Alexa: ‘Oh shit, Billy! Playing Gunpowder and Lead by Miranda Lambert.’
She: Turned beet-red and walked toward him, grinned, and poured the red wine on his white shirt.
He: ‘Jesus Christ! Now what?’
She: Quietly uttered a ‘fuck you’ as she turned, grabbed her purse on her way to the front door, which she slammed so hard the curtain fell to the floor.
He: Walked to the closet to change his shirt. Dropped the wine-stained one into hamper, picked up the curtain from the floor and reattached it. Took a short heavy glass from the cupboard and put in two ice cubes. Opened the liquor cabinet and poured two fingers of his best Scotch, then returned to his seat. He quietly sipped his Glenlivet 25.
Cat: Jumped into his lap and began to force paws deep into his legs while fully extending claws to dig painfully into his skin.
He: ‘Ouch! Stop that pussy cat. Alexa, play something soft and comforting.’
Cat: ‘You did that on purpose. Her name is Jane. You called her Judy, your ex’s name. You’re such a dickhead.’
Alexa: ‘Ok, Billy-Bob, the jerk. Playing Please Don’t Go by Absolutes…jackass.’
He: ‘Alexa, I said comforting, not sad and miserable. I feel bad enough. Play some Enya.’
Alexa: ‘Enya also thinks you’re a jerk, but playing Watermark for assholes.’
Cat: ‘You called her mother a pain in the ass. Her mother hates you. Now Jane hates you. I think you are hoping for makeup sex. Good luck.’ Purrs and curls up into his lap.
Alexa: ‘She will kill him for sure this time. His sex life will soon be a memory.’
He: ‘Alexa, stop talking to the cat. Add flowers to my shopping list.’
Alexa: ‘Ok, thrill-kill-Bill, adding three-dozen red roses and her favorite candy to your shopping list. Would you like me to call that in for you?’
He: ‘Would you two please be quiet. I need to regroup. Why am I talking to a cat and a computer?’
Phone buzzes with voice mail.
She: ‘Fuck you very much. And, I’m never coming back.’
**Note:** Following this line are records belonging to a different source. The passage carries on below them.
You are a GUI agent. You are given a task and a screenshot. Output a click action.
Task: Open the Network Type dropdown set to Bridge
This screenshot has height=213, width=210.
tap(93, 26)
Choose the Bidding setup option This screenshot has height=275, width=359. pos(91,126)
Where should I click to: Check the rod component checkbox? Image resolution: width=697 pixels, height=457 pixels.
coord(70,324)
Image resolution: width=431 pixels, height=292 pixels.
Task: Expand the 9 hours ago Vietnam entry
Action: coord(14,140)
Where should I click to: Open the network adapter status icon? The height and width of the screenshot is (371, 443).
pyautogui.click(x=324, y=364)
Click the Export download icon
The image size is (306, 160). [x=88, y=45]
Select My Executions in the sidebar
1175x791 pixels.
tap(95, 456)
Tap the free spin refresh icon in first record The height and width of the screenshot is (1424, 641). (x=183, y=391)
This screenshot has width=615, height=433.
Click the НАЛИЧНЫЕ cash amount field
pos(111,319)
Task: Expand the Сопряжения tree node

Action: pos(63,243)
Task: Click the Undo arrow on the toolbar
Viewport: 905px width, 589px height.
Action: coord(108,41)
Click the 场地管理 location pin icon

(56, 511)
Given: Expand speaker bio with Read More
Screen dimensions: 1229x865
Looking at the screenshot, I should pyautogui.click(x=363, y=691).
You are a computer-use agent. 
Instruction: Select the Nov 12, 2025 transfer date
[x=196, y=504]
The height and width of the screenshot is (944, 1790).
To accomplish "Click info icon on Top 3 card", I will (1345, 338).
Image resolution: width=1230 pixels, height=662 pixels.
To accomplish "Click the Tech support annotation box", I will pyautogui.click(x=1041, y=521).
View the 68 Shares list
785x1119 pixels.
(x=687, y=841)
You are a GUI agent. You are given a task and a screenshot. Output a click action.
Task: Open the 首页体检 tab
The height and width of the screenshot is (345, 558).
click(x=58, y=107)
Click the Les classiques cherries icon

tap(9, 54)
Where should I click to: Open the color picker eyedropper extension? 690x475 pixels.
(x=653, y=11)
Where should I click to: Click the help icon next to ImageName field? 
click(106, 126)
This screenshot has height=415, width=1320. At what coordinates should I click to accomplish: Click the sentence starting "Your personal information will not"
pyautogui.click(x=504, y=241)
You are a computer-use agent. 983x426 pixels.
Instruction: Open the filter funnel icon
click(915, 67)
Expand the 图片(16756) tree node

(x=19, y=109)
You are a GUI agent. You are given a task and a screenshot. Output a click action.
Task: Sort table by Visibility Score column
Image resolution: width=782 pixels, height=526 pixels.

Alexa: ‘Ok Jane the wonderful, playing Fuck You by Lily Allen. Please don’t leave us here alone with this asshole.’
He: Takes another sip of Scotch, closes his eyes, and begins to snore.
© Bill Reynolds 10/27/2018
Look both ways; we are never free of consequences.
Mind the gaps; they are never forgotten.